§ **Goal**
Copy out the material below, putting "alert symbol" in place of "warning icon" and keeping everything else the same.

=-=-=

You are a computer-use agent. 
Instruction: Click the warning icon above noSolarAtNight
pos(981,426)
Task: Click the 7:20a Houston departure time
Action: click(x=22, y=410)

=-=-=

§ **Response to the task**
You are a computer-use agent. 
Instruction: Click the alert symbol above noSolarAtNight
pos(981,426)
Task: Click the 7:20a Houston departure time
Action: click(x=22, y=410)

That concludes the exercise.